Once per enum type, the code will build the table of values and weight-sums that will be used for the binary search. This result is stored in a cache dictionary, _typeToAggregatedWeights
.
There are also the objects that have to be declared and which will be used at run-time to build this table. Note that the _typeToWeightMap
is just in support of making this method 100% generic. If you wanted to write a different named method for each specific type you wanted to support, that could still used a single generic method to implement the initialization and selection, but the named method would know the correct object (e.g. _bloodTypeToWeight
) to use for initialization.
Alternatively, another way to avoid the _typeToWeightMap
while still keeping the method 100% generic would be to have the _typeToAggregatedWeights
be of type Dictionary<Type, Lazy<object>>
, and have the values of the dictionary (the Lazy<object>
objects) explicitly reference the appropriate weight array for the type.
In other words, there are lots of variations on this theme that would work fine. But they will all have essentially the same structure as above; semantics would be the same and performance differences would be negligible.

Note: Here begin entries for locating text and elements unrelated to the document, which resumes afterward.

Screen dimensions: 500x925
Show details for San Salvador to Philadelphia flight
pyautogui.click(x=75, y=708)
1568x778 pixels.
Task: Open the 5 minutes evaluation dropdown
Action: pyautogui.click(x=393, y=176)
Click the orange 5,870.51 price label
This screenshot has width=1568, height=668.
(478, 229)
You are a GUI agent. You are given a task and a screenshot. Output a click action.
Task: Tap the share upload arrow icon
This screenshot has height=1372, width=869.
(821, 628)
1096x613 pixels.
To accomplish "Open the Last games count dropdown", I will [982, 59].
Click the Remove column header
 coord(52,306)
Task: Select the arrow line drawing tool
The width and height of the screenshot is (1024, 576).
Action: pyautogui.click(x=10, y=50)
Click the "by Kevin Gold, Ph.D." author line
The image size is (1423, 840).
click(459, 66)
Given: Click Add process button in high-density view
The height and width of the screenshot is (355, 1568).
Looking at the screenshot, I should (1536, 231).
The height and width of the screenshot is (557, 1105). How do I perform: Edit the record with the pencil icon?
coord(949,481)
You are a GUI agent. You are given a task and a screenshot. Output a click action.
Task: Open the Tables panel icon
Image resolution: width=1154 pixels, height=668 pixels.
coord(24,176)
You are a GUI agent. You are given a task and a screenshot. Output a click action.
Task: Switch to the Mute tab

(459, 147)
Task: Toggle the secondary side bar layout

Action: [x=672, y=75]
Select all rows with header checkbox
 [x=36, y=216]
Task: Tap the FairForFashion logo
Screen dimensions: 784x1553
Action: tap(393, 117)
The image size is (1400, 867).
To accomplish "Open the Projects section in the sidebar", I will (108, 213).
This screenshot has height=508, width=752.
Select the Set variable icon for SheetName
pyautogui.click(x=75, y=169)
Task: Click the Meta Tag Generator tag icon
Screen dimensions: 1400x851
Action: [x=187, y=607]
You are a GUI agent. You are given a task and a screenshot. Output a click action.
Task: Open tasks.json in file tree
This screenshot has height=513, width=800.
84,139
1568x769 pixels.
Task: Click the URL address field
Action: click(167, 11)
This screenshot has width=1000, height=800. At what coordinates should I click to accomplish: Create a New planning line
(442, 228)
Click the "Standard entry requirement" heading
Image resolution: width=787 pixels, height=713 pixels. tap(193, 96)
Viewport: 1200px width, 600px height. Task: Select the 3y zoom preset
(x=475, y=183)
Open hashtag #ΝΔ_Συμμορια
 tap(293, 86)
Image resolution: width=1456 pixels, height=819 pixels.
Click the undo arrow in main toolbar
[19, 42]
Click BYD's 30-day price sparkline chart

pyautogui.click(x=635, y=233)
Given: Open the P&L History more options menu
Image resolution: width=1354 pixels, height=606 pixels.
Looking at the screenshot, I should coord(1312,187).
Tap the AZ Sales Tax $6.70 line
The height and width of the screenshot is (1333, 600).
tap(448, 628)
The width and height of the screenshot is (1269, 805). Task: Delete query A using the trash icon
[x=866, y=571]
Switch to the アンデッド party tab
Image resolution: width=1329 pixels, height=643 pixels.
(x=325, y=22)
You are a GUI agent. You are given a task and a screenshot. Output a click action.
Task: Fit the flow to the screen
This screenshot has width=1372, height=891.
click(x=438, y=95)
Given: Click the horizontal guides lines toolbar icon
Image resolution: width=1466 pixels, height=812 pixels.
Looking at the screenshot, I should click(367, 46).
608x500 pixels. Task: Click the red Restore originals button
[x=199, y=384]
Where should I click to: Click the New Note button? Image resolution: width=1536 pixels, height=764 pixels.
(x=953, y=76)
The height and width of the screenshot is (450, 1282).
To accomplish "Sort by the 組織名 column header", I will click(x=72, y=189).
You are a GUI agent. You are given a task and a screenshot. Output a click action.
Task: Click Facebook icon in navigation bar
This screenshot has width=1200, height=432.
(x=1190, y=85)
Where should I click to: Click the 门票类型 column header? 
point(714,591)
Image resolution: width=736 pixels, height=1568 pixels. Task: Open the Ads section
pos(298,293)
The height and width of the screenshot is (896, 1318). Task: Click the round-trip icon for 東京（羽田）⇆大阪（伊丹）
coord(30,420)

One thing you'll notice is that the binary search requires a custom IComparer<T>
implementation. That is here:
class KvpValueComparer<TKey, TValue> :
IComparer<KeyValuePair<TKey, TValue>> where TValue : IComparable<TValue>
{
public readonly static KvpValueComparer<TKey, TValue> Instance =
new KvpValueComparer<TKey, TValue>();
private KvpValueComparer() { }
public int Compare(KeyValuePair<TKey, TValue> x, KeyValuePair<TKey, TValue> y)
{
return x.Value.CompareTo(y.Value);
}
}
This allows the Array.BinarySearch()
method to correct compare the array elements, allowing a single array to contain both the enum values and their aggregated weights, but limiting the binary search comparison to just the weights.